We analyzed CCM1/KRIT1, CCM2/MGC4607, and CCM3/PCDP10 among 41 patients with cerebral cavernous malformation. Then, we found two novel pathological variants of CCM1 (c.1846delA and c.485+1G>C) and one novel variants of CCM2 (c.401_402insGCCC).. CCM1 and CCM2 mutations in patients with cerebral cavernous malformation in an ethnic Chinese population in Taiwan

Cerebral cavernous malformation (CCM) is a vascular malformation characterized by clustered enlarged capillary-like channels in the central nervous system. The related genes include CCM1/Krev interaction trapped-1, CCM2/MGC4607, and CCM3/programmed cell death protein 10. We aimed to identify genetic mutations in an ethnic Chinese population in Taiwan. We recruited 95 patients with multiple CCMs or a single lesion with a relevant family history. Sanger sequencing were performed for 41 patients. Mutation sites were found with sequence alignment tools, and clinical significance of mutations was predicted by mutation predictors and classified by American College of Medical Genetics and Genomics standards and guideline.
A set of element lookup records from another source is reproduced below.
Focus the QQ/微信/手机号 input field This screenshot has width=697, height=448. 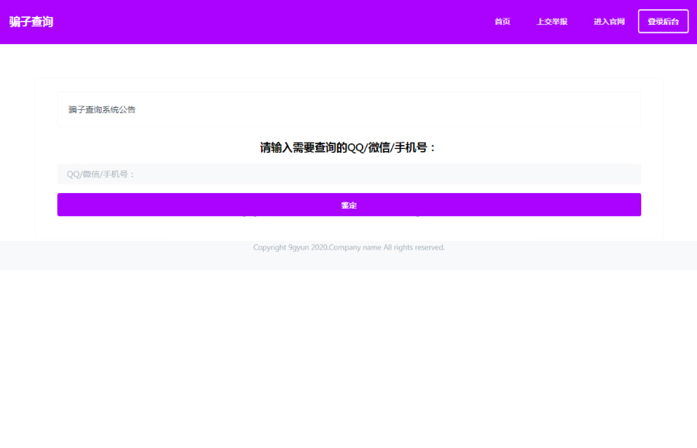(x=349, y=174)
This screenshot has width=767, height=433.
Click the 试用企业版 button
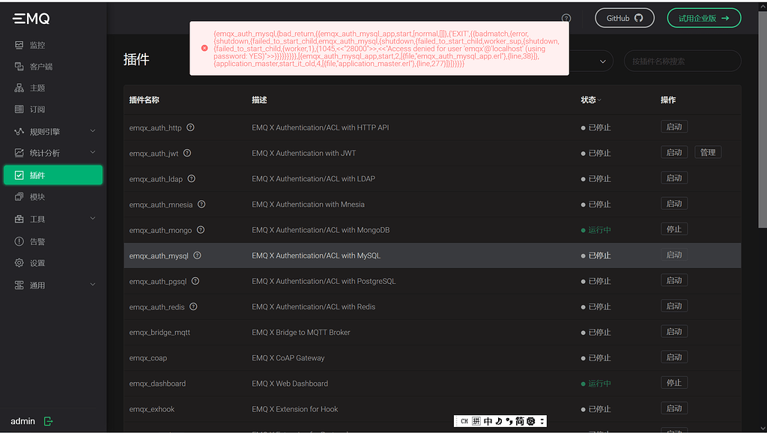click(703, 18)
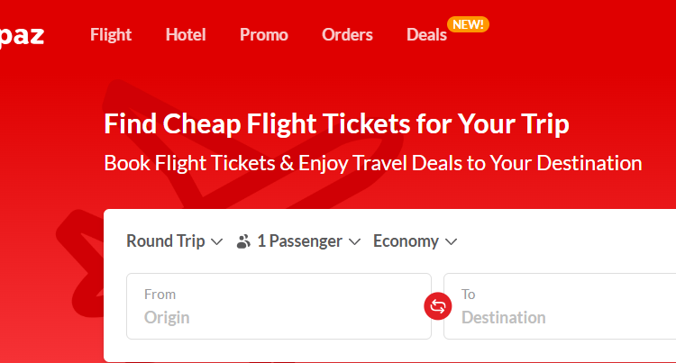
Task: Go to the Flight menu item
Action: [x=111, y=35]
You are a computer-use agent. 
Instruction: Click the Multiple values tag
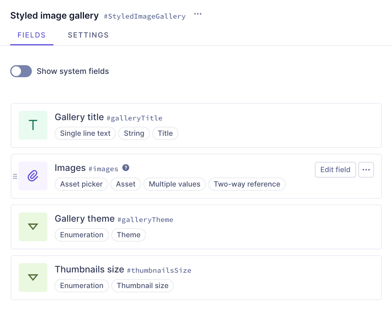click(174, 184)
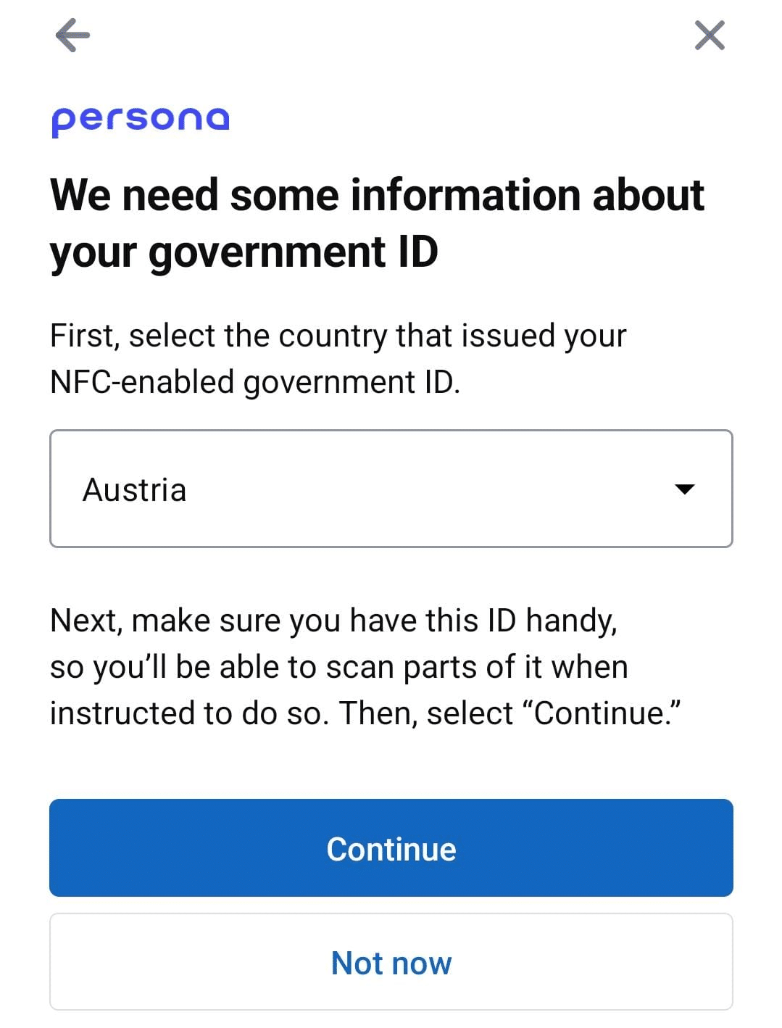The width and height of the screenshot is (782, 1028).
Task: Close the verification screen with X
Action: coord(710,36)
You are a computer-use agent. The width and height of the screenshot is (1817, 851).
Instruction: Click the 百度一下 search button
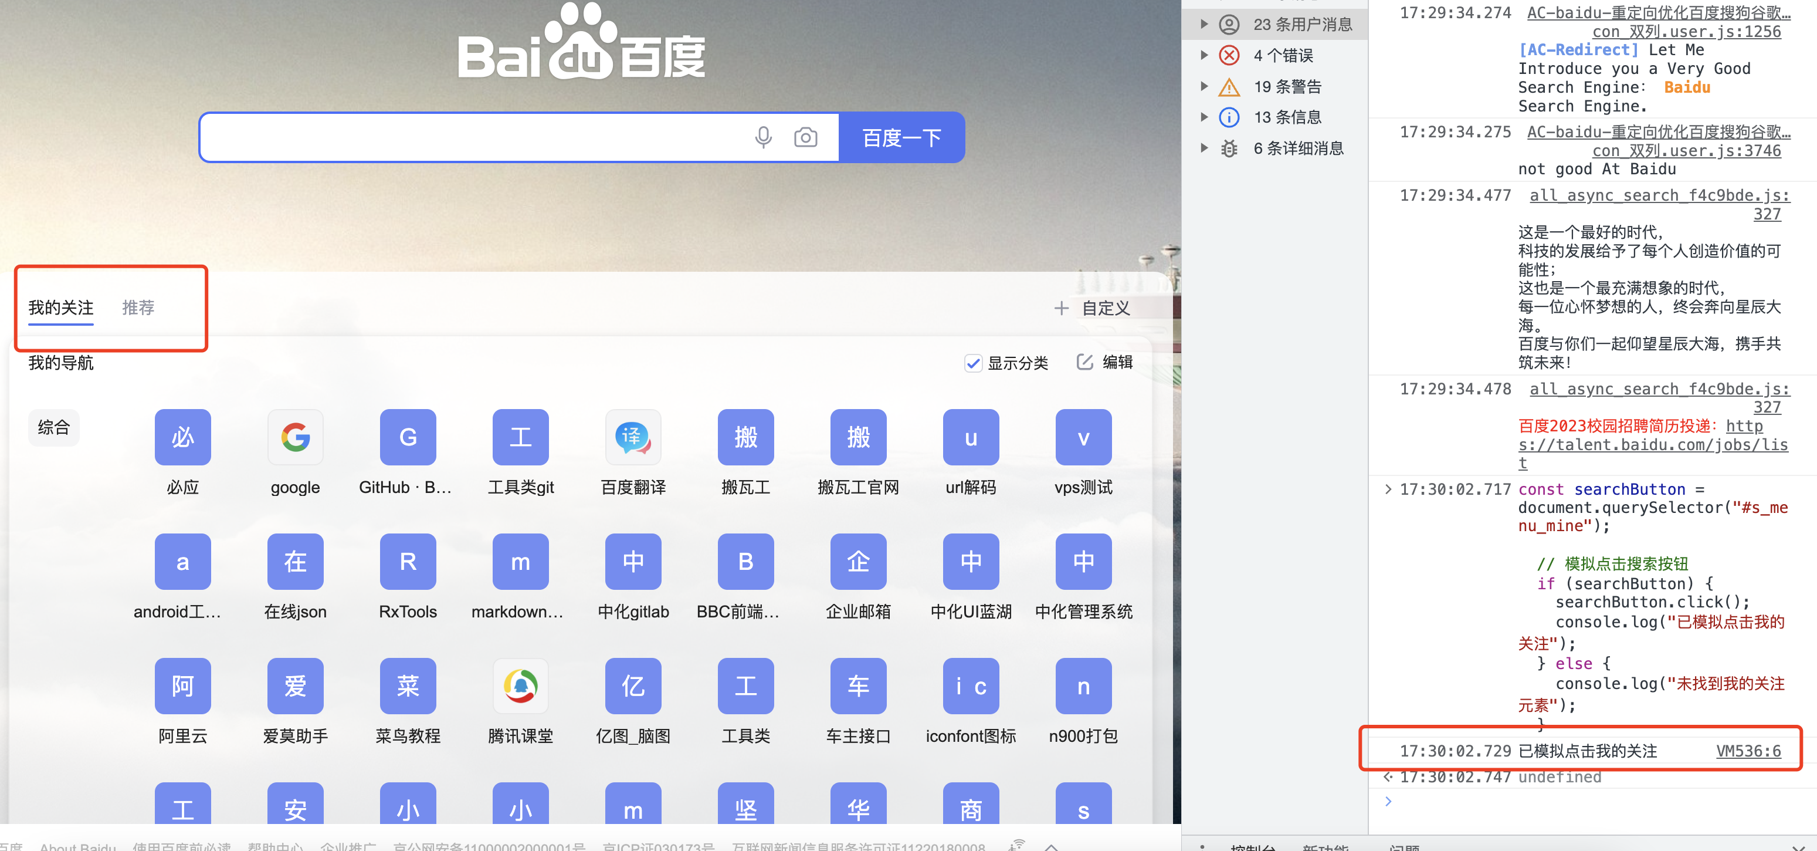tap(901, 137)
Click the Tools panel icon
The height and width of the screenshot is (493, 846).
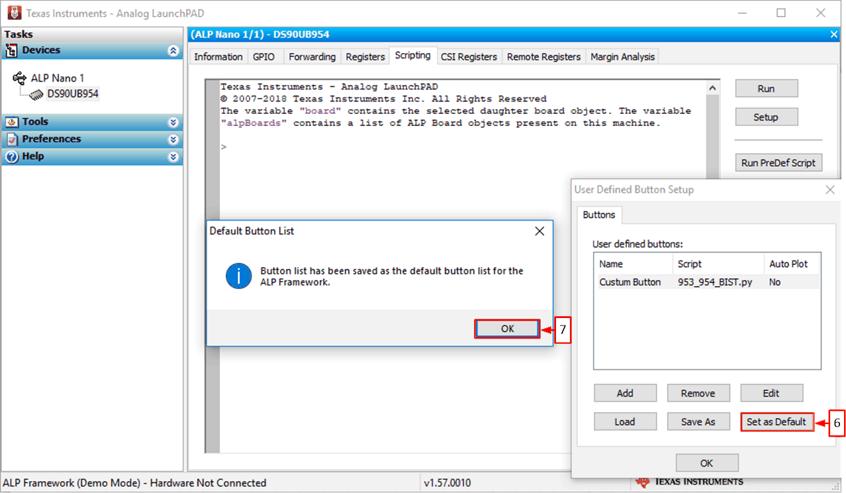(11, 122)
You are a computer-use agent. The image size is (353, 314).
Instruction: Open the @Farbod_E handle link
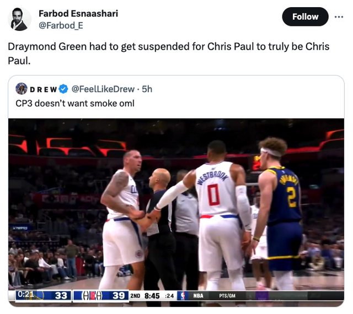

Several mutations were found in seven patients, including four unrelated patients and three affected members of one family. Two novel mutations causing early truncation comprised a deletion mutation in the exon 18 of CCM1 (c.1846delA; p.Glu617LysfsTer44) and an insertion mutation in the exon 4 of CCM2 (c.401_402insGCCC, p.Ile136AlafsTer4). One novel point mutation with pathological significance was c.485+1G>C as a splice site mutation at the beginning of intron 8 of CCM1. In this study, we identified novel mutation sites related to CCM in an ethnic Chinese population in Taiwan.